I’ve just sent off my final essay for the Worship & Liturgy unit which, truth be told, was a labour of love (and embarrassingly late – sorry Gerard). The point of the assignment was to reflect on an element of worship, so I chose to reflect on the 2009 Alternative Service for Holy Communion published by the Liturgy Commission. The purpose of the Liturgy Commission is to bring life and energy into the Church’s worship but it feels like they don’t get to do much other than publish the occasional prayer on the General Synod website and in my experience is pretty much ignored.
Really my original question was, ‘why the hell does anyone think that publishing a text is going to make a difference to the worshiping life of the contemporary church?’ Texts are so problematic in a fragmented world. It is the experience of connecting with God that transforms, not the words per se.

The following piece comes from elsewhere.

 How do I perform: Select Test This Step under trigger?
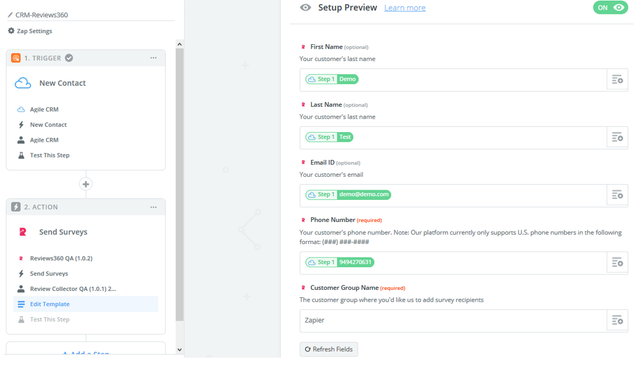[x=49, y=155]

Surprisingly, I’m less cynical than when I began! It was a great exercise to engage deeply with questions about text. And the 2009 service is really beautiful, I’d be very happy to use it regularly. (Go to the Liturgy Commission page if you want to check it out.) So, thought I’d try something different and post the essay section by section over the next few days and you can follow along – this will form a total of 6 posts. It’s a technical piece of writing – so if you’re reading and you need clarification over a term or two, please leave me a question! Hope it’s useful. Love to hear what you think. (And if anyone can enlightenment on the creative, automatic formatting when I cut and paste into wordpress I’d be pleased to hear from you!)
In 2009 the Liturgy Commission of the Anglican Church of Australia released an Alternate Service for Holy Communion in response to calls for a “shorter, more direct” service “in a ‘lower register’ of language.”1 This is in line with the purpose of the Liturgy Commission which is:
“To examine questions of liturgy referred to it by the Primate, the Standing Committee or the General Synod, and to report thereon to the referring party and Standing Committee;” and
This essay reflects on the problematical nature of creating a text for Anglican Holy Communion services in a postmodern cultural context. The viability of achieving liturgical renewal through the publication of a text by a centralised commission is challenged, as I consider questions of authority, language and the particular case of the Holy Communion sacrament. In conclusion, I suggest that the theoretical constructs of ‘lex orandi:lex credendi‘ and ‘deep structures‘ may provide a helpful way forward on the difficulties discussed in this essay.